Guigang's population is mainly Cantonese Chinese along with a number of minority tribes. At the end of 2024, the total registered population of the city was 5,647,800, and the resident population was 4,294,100.

==Economy==
The 2015 GDP was 86.5 billion yuan; nominal GDP per capita was roughly $2,400, making it a relatively poor county in southern China. Transportation, shipping, and logistics are a vital part of Guigang's economy. More than 100 million tons of goods pass through its ports in one year. Major industries include chemical manufacturing, pharmaceuticals, metallurgy, tannery, textiles, printing, and food stuffs.
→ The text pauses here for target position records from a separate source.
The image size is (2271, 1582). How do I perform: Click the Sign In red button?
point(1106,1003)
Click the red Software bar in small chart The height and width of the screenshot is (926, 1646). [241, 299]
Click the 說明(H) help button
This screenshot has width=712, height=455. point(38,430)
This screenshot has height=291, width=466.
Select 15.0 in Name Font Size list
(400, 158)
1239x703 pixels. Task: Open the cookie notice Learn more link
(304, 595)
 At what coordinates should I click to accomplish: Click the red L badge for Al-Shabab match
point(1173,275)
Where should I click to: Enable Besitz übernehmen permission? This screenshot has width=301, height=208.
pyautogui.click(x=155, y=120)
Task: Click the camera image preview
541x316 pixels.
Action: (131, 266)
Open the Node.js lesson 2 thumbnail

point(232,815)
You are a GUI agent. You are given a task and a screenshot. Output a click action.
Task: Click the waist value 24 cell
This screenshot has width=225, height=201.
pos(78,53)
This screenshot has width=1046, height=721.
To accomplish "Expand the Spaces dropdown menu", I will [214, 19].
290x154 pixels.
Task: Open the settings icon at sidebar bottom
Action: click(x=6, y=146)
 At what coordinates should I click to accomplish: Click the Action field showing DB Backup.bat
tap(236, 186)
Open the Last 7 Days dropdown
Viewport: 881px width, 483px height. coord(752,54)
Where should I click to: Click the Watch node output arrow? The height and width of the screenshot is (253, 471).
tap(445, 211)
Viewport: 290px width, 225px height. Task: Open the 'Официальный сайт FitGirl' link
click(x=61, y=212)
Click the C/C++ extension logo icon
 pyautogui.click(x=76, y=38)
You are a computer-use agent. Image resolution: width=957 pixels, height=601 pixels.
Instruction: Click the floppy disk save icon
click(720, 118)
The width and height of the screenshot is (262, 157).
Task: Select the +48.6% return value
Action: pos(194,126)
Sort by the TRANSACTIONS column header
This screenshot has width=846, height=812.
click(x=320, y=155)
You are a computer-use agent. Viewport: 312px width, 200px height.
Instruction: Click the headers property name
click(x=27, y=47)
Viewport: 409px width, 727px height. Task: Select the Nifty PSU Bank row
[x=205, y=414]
Agriculture is also important with major crops including cereals such as rice and corn, sugar, medicinal herbs, tobacco, tea, lotus root, and green vegetables.

==Sports==

The Guigang Sports Centre Stadium is located in Guigang. It has a capacity of 30,000 and it is used mostly for football matches. The venue opened on 21 June 2016.